Rembulan tampak begitu gagah menantang semesta. Di bawah sinarnya yang pucat, tepat pukul sebelas malam, Darmo duduk di kursi kayu yang sudah lapuk dimakan usia. Suara decitan kayu yang beradu dengan beban tubuhnya terdengar ngilu, seirama dengan kegelisahan yang mengaduk dadanya.
Di atas meja, jemari Darmo yang kasar sibuk menyusun uang koin. Keping demi keping logam itu ia jajarkan hingga membentuk menara kecil. Ia memastikan semuanya berdiri tegak, sejajar secara simetris, inci demi inci tanpa celah sedikit pun.
Satu kali, dua kali, Darmo menghitung ulang. Nafasnya mulai memburu saat hasil yang keluar tetap tidak berubah. Hasilnya tetap sama: selisih dua ratus perak. Bagi dunia, itu hanya recehan tak berharga, tapi bagi Darmo, dua ratus perak adalah lubang besar yang mengancam keutuhan hidupnya.
Lampu gantung yang temaram menyorot meja makan kayu lapuk, tempat tumpukan koin berjejer kaku. Seluruh sudut rumah sudah tenggelam dalam kegelapan, hanya menyisakan satu lingkaran cahaya di ruang tengah—panggung bagi kegilaan Darmo malam itu.
Tangan Darmo mengepal, mencengkeram sisi meja dengan sangat kuat. Buku-buku jarinya memutih, memperlihatkan urat-urat tangan yang menonjol tegang seolah sedang menahan beban berton-ton.
"Uang kurang dua ratus perak... Tidak, tidak, pasti jatuh di suatu tempat. Angka ini tidak sempurna!" gumam Darmo dengan suara yang bergetar hebat.
Matanya menatap tumpukan koin itu seperti menatap teror mistis yang mengancam nyawanya. Bagi Darmo, dua keping logam itu bukan sekadar alat tukar, melainkan kepingan terakhir yang bisa menjaga kewarasannya tetap utuh.
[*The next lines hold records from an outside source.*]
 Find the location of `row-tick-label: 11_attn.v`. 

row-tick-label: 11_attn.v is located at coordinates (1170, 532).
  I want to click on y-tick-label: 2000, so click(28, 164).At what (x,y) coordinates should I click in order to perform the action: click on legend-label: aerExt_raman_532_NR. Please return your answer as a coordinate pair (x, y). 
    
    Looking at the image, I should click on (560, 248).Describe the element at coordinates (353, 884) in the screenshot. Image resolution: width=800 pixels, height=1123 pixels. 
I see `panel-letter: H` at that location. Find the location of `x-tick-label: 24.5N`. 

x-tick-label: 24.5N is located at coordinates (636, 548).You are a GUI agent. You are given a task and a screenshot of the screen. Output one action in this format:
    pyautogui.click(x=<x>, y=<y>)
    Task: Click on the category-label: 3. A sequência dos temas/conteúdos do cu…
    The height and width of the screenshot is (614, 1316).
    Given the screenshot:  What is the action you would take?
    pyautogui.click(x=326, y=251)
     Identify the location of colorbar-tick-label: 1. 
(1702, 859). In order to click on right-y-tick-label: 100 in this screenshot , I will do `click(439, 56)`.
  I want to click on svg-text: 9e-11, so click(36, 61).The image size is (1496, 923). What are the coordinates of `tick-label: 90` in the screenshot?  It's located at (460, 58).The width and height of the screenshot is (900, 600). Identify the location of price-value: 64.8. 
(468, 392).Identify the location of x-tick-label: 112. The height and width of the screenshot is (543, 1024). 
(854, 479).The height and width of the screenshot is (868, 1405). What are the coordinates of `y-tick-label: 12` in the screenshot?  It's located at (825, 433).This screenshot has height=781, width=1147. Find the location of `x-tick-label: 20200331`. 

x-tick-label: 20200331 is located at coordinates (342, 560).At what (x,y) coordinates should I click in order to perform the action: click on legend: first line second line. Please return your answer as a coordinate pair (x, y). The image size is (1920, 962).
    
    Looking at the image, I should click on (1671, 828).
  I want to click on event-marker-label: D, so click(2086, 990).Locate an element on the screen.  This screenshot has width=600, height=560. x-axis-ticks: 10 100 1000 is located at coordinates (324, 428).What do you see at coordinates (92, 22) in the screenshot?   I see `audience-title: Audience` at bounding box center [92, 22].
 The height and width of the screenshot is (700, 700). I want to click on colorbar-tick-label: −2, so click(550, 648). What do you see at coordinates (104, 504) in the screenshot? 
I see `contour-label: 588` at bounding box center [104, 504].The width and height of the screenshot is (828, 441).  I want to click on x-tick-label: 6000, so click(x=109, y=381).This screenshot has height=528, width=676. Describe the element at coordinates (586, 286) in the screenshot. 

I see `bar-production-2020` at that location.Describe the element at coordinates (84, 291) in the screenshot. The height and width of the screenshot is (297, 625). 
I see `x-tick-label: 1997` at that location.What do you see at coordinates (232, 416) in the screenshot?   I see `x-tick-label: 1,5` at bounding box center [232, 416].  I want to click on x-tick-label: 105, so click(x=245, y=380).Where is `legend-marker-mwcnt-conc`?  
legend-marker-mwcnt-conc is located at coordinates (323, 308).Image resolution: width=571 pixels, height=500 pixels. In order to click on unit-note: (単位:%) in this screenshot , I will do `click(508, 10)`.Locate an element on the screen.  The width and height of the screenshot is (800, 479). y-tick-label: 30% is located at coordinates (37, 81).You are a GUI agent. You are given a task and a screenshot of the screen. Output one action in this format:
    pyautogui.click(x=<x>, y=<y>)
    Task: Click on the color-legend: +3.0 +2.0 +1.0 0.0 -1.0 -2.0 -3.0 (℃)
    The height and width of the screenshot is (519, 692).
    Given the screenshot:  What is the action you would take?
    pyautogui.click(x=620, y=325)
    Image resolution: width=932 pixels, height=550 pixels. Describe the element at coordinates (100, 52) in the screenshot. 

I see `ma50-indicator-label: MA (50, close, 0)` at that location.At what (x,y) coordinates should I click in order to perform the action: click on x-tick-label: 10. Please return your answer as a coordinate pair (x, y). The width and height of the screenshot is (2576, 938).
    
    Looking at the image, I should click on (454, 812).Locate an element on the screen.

Secara impulsif, ia bangkit dari duduknya. Gerakannya acak dan kalap. Ia mulai membongkar apa saja; mengais di kolong kursi, meraba sela-sela buku yang berdebu, hingga membalikkan semua kantong celana yang tergantung di dinding. Ia tidak akan membiarkan malam ini berakhir sebelum dua ratus perak itu ditemukan dan angka di catatannya kembali menjadi sempurna.
Neni, anak bungsu Darmo dan Narti, berdiri gemetar di depan cermin kamar yang kusam. Ia menyingkirkan helaian rambutnya, memperlihatkan sebuah bercak tak sempurna di leher—noda putih yang ia takutkan akan terus melebar menjajah tubuhnya.
Tangannya bergerak kasar, mencoba menghapus bercak itu seolah-olah itu hanya bekas kapur. Ia terduduk di sudut kamar yang sempit, menatap bayangannya sendiri dengan benci.
"Ayo hilang... hilang! Aku enggak suka bercak tidak sempurna ini!" bisik Neni. Ia mengusap kulitnya dengan paksa hingga memerah dan perih.
Tepat saat air mata Neni nyaris jatuh, sebuah suara gaduh meledak dari ruang tengah. Suara kursi yang terseret kasar dan benda-benda yang dijatuhkan membuat jantungnya meloncat. Dengan tangan yang masih memegangi lehernya yang memerah, Neni memberanikan diri membuka pintu kamar.
Di sana, di bawah remang lampu gantung, ia melihat ayahnya. Darmo bergerak impulsif, merangkak dan mengais di sela-sela furniture dengan wajah pias yang mengerikan. Sang ayah terlihat seperti orang kesurupan yang sedang memburu sesuatu yang tidak kasat mata.
Neni melangkah pelan, mengikis jarak menuju ruang makan tempat ayahnya masih terjebak dalam kegilaan singkat.
"Yah? Cari apa? Neni bisa bantu?" suara kecilnya memecah kesunyian malam.
"Koin... koin itu pasti jatuh di sekitar sini. Ayah cari koin dua ratus perak. Angka uang Ayah tidak sempurna, Neni. Cacat!" Darmo menjawab tanpa sedikit pun mendongak. Ia tidak menanyakan mengapa putri bungsunya masih terjaga di pukul sebelas malam, atau mengapa mata anaknya tampak sembab. Fokusnya hanya satu: lubang dua ratus perak di catatannya.